[[ SUPPLIED DATA open ]]

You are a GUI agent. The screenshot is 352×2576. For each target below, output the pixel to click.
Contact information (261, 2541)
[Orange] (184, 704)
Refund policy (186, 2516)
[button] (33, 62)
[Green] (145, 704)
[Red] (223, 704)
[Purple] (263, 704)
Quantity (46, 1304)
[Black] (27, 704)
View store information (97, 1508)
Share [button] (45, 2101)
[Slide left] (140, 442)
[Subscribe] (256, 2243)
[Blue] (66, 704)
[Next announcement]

[[ SUPPLIED DATA closed ]]

§ TASK PROMPT
Lines after the one containing "Quantity (46, 1304)" are left out; every line from the start of the entries through that line is restated word for word.

§ RESULT
You are a GUI agent. The screenshot is 352×2576. For each target below, output the pixel to click.
Contact information (261, 2541)
[Orange] (184, 704)
Refund policy (186, 2516)
[button] (33, 62)
[Green] (145, 704)
[Red] (223, 704)
[Purple] (263, 704)
Quantity (46, 1304)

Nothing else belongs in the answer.